The battle collapsed into a mad, whirling ball of snapping ships. Atlanta exploded in a massive fireball, followed by Ajax. The surviving loyalists began a limping withdrawal, and a dozen gutted freighters drifted helplessly in their wake, glowing from the hits they'd taken . . . but there was a dead destroyer to keep them company. Skywatch streamed air through a dozen huge rents, but her energy weapons were still in action-some of them-and her missiles pursued the two retreating destroyers.

"Break off the engagement, Captain Howard," Magda Petrovna said wearily. He looked at her in surprise. Jintsu was hard hit, but half her weapons were still in action. "If we chase them and we're dead unlucky, we might catch them, Captain. Just us. We're the only ship that could."

Howard's face lit with understanding. "Yes, sir," he said.

"And send a message down to the planet," Magda said, looking at her battle plot. Better than half her "fleet" had been destroyed in the short, savage action, and all the rest were damaged. "Tell them we won-I think."

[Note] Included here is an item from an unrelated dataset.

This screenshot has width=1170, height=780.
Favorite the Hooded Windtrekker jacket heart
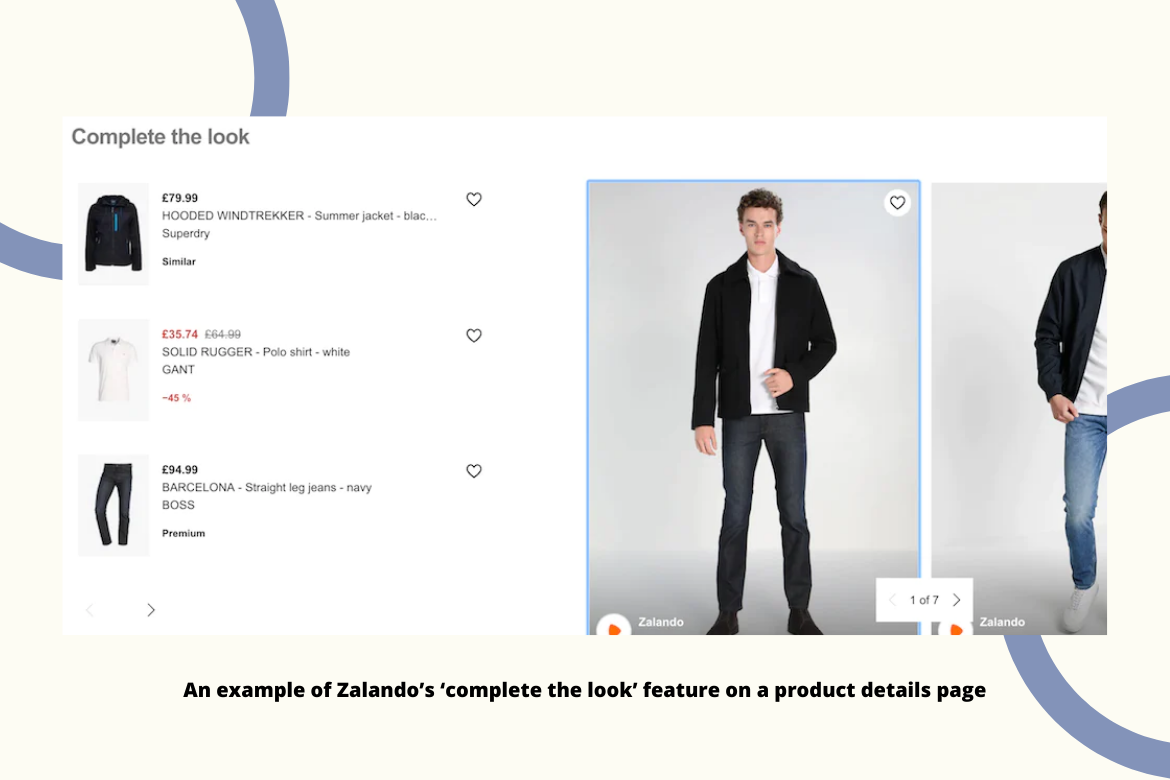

"And you mean to tell me," Admiral Waldeck said icily, "that a handful of armed freighters shot an entire light battlegroup to hell?"

The white-faced lieutenant commander across his desk stared straight ahead. Spots of color burned on his cheeks, but his voice was controlled.

"Not precisely, sir. There were also two Fleet cruisers and a class-three fort, if you'll remember. With antimatter warheads."

Waldeck flushed with fury. His lips worked, and the commander thought he'd gone too far. But the admiral gradually regained control.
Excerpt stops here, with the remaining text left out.